Something in him felt frightened. He seemed to breath raw air. His very feet felt insecure on those slimy leaves.

He had strolled on. He stopped dead. Something was happening close to the railings. He got the impression of a struggle going on, of two bodies interlocked, of rapid breathing. And then one of those dark figures uttered a little spasm of a cry. It was like the low cry of an ecstatic, satisfied animal.

Scarsdale slipped past. He fled; he felt shocked, and surreptitious, yet strangely tantalized. He realized that he was walking very fast, and breathing hard like those two shadowy, interlocked figures. The damp darkness had grown muggy and hot.

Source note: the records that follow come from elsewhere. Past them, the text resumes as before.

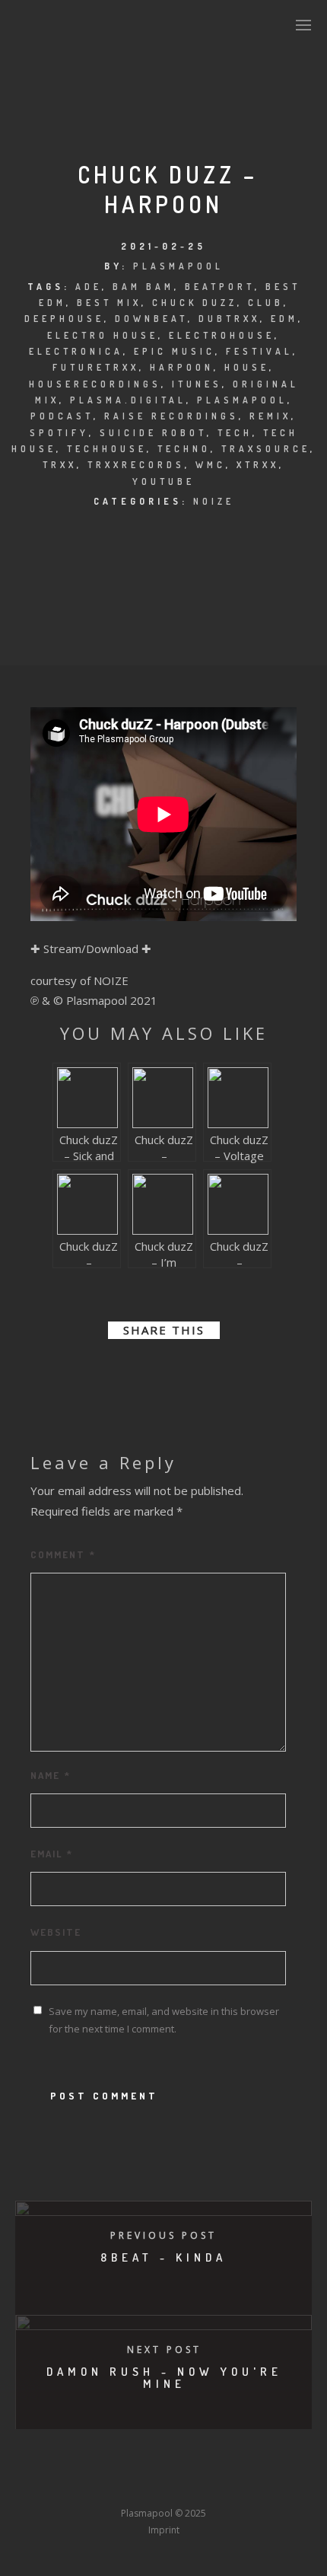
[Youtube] (163, 2485)
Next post (164, 2349)
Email (51, 1854)
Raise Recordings (171, 416)
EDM (284, 318)
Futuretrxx (95, 367)
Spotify (59, 432)
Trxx (60, 464)
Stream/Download (90, 948)
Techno (184, 448)
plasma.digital (128, 400)
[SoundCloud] (220, 2485)
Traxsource (265, 448)
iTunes (197, 384)
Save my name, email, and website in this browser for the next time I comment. (164, 2020)
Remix (270, 416)
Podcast (62, 416)
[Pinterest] (248, 2485)
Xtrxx (258, 464)
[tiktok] (276, 2485)
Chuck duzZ (194, 302)
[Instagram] (135, 2485)
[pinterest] (177, 1371)
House (246, 367)
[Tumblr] (107, 2485)
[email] (232, 1371)
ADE (88, 286)
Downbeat (151, 318)
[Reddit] (192, 2485)
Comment (63, 1554)
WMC (210, 464)
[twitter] (122, 1371)
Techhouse (107, 448)
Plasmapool (178, 266)
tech (234, 432)
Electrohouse (222, 335)
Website (55, 1932)
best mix (109, 302)
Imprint (163, 2529)
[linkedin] (150, 1371)
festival (259, 351)
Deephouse (64, 318)
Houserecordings (95, 384)
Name (50, 1775)
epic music (174, 351)
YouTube (163, 481)
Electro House (102, 335)
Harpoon (182, 367)
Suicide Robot (153, 432)
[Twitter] (79, 2485)
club (266, 302)
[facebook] (95, 1371)
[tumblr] (204, 1371)
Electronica (76, 351)
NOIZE (213, 501)
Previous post (163, 2235)
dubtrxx (229, 318)
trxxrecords (136, 464)
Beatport (220, 286)
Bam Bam (143, 286)
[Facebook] (51, 2485)
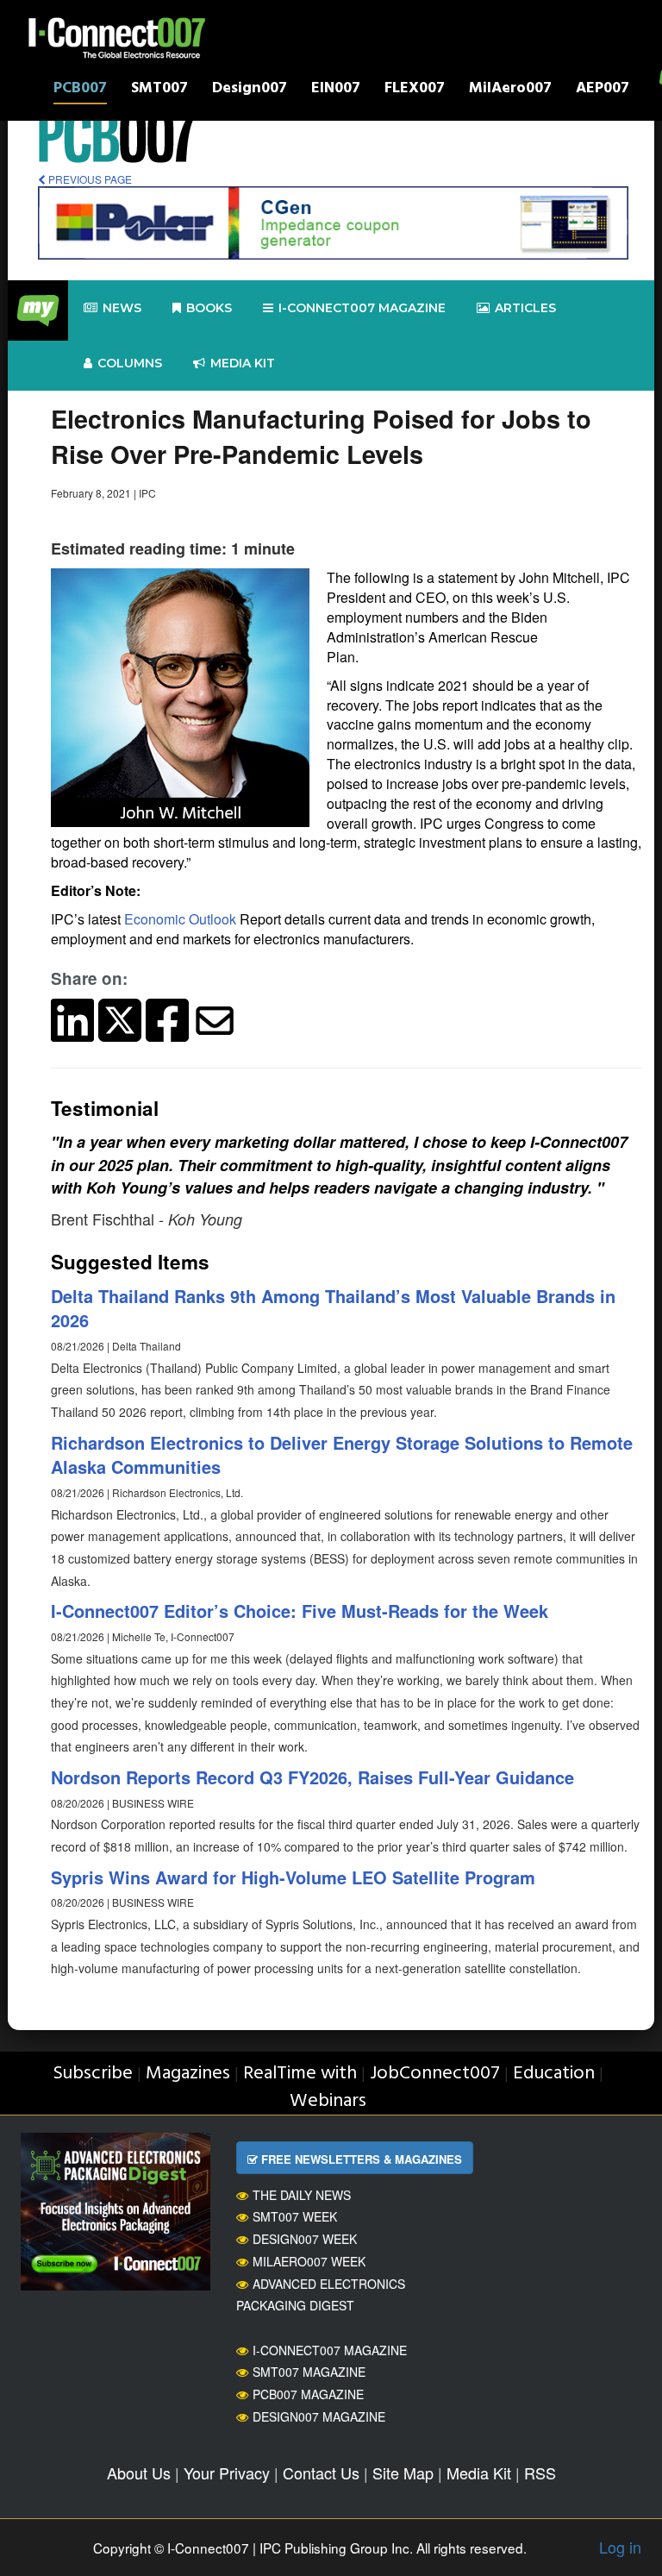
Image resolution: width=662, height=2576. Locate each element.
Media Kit (479, 2472)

This new, raw world! Or was it that he was seeing life afresh, as it was, reality? Had some conventional skin been stripped from him by the war?

And then he became conscious of a face, the face of Marwood’s daughter floating in the darkness, tantalizing, strange. It was like the face of the new world, enigmatical, vivid, disturbing, real. It was youth. And he—he was three and forty.